30 July 2005

waste not, want not

for the second time in as many weekends i’ve found myself wasting potential.

last weekend it was the wedding of paul and geneva. it was a beautiful ceremony and the entire enterprise was made a thousand times better by the presence of jerry, probably the funniest man i have ever met. at the catered reception however, the father of the bride presented us with a veritable cornucopia of drink tickets, each worth one beer or glass of wine. at the end of the night we found ourselves slightly inebriated and with 30 tickets sitting before us on the table. uncharacteristically we chose to walk away.

this evening i went to clean up the keg post-party and found it still somewhat laden with beer, but how much? after pouring myself a half-glass of warm porter and adding some vanilla ice cream (because how does susan kim roll? she rolls well.) i proceeded to fill up an empty 20oz mug with porter to empty out the dregs.

it came out full. unable to drink it, i poured it down the drain. in the interest of science, i went to fill it up again with the dregs, just to see what remained. seven such glasses later – 160oz in total, i found myself almost weeping for the beer i couldn’t bring myself to drink.

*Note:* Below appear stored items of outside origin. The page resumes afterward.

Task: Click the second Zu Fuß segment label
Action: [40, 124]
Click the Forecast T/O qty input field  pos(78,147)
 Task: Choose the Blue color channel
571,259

in all i hope it was a good party. i do apologize for being a poor birthday boy, it’s hard for me to host well, and harder still for me to enjoy myself whilst doing so. so far in my 26th year i’ve learned that monkeys grow on trees and that pony kegs have alot of beer in them.

28 July 2005

endless february

in the late 1980s the internet was a spry and wonderful thing. there were a number of methods for querying remote servers – gopher, archie, ftp, even the lowly finger command. this hyper-text transport protocol thing was just starting to take off, but the two staples of the network were the smtp protocol – email – and the uucp protocol, internet news known as usenet. those of you a little less beardy in the internet might know usenet as ‘google groups’, since they bought out the dejanews archives some time ago.

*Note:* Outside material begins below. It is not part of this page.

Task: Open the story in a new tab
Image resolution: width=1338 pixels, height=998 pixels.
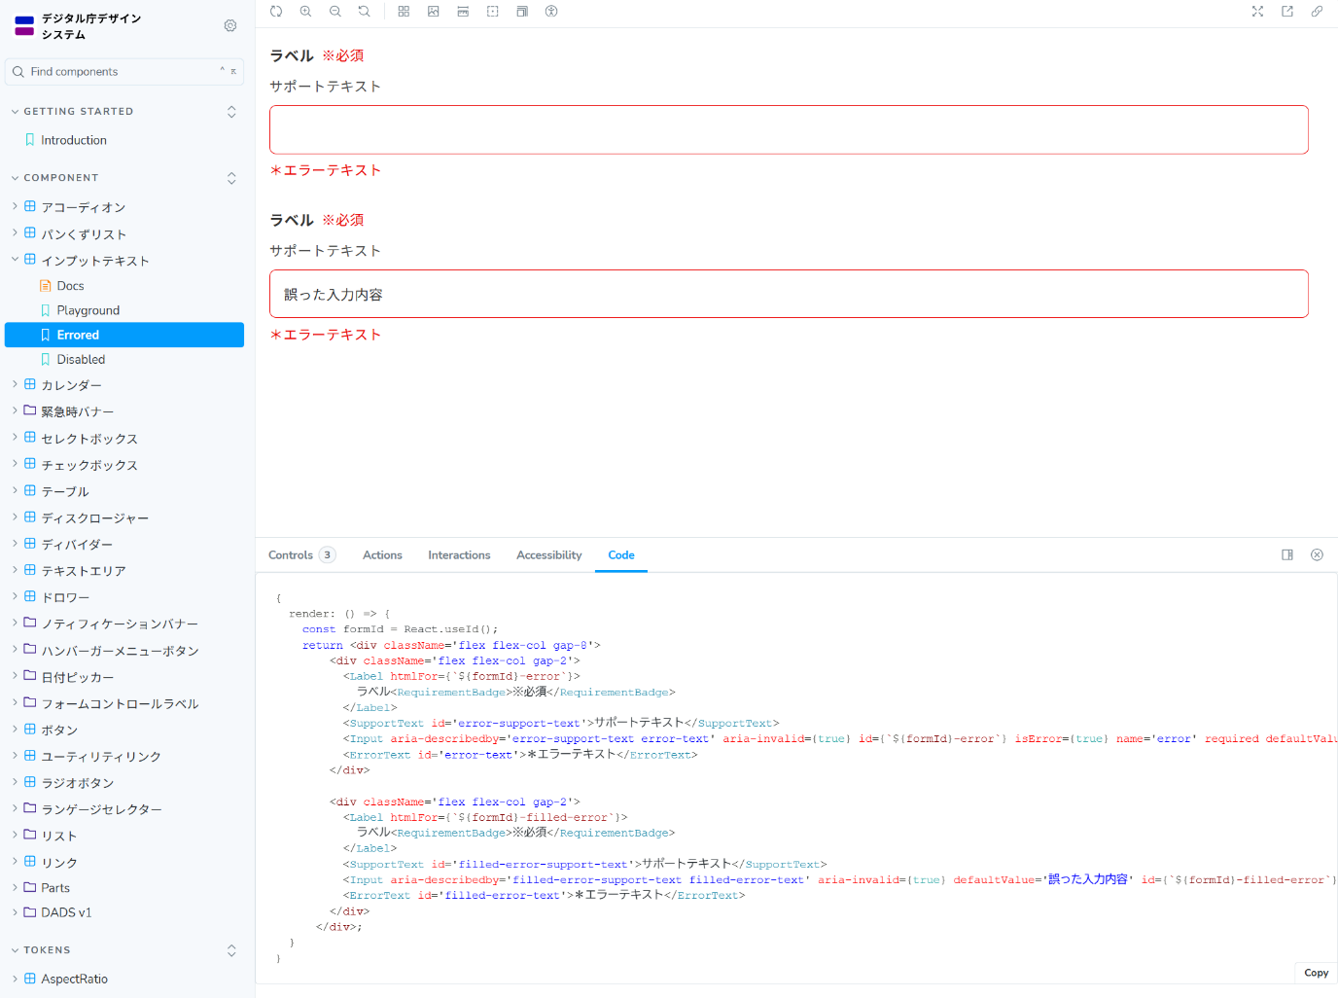Action: (1287, 12)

i cut my chops on usenet after moving up from the bulletin board systems in my hometown, but most people were first exposed to them when they arrived their first day at university.

the internet has it’s own set of customs and traditions, and it works smoothly as long as they are reasonably followed. make sure you quote part of the message you are replying to. don’t reply to list when you mean to reply to someone personally. don’t be a tremendous asshole. spellcheck. etcetera. that the internet works at all is largely a social phenomenon more than a technological one.

each september a new set of students would show up, get their accounts, and immediately begin breaking every single one of these rules. after a while they’d get bored, banned, or they’d learn from the regulars how to fit in and behave on the ‘information superhighway’ and things would return to normalcy for another eleven months.

in 1993 all of this changed. america on-line connected it’s online service with the internet. suddenly thousands of new users flooded onto the network and there was no hope of slowly educating them into becoming productive members of society. this was the beginning of the end for public conversation on the internet. every day aol found new members to sign up, and most of them went right to the first thing they could find – newsgroups are of a like to the chatrooms aol had previously popularized – and immediately posted “hey what’s up i’m on the internet!”.

thus was born the term “endless september.”

the historical endless september actually ended on 25th january 2005 (september 4165, 1993) when aol disconnected it’s service from usenet. of course with the propagation of the internet throughout the world, the growth of the internet will never really get back to that slow trickle of college students once a year.

26 July 2005

nuances of conversation
or how to read too much into everything
or how i am betrayed by my very own knowledge of the english language
or i guess why email is not good for communicating with your ex especially if you’re not sure what the hell is going on

alternate title: or, look i’m a blogger and i would like to whine about my personal life to the Internet

i don’t have anything to say other than i like the idea of texts with four or five alternate titles that basically tell the whole story, such that the story itself need not have content. or even exist for that matter.

suffice to say that i am looking forward to my birthday party this weekend with some trepidation. despite the fact that i seem like an outgoing person, when hosting i really do prefer to hide behind the barbeque and just cook the grillables and drink my beer and talk with the few folks who stop by where i’m standing to say hi. the fact that i’m already planning this out in advance is a new thing for me, but at least i’m being honest about it.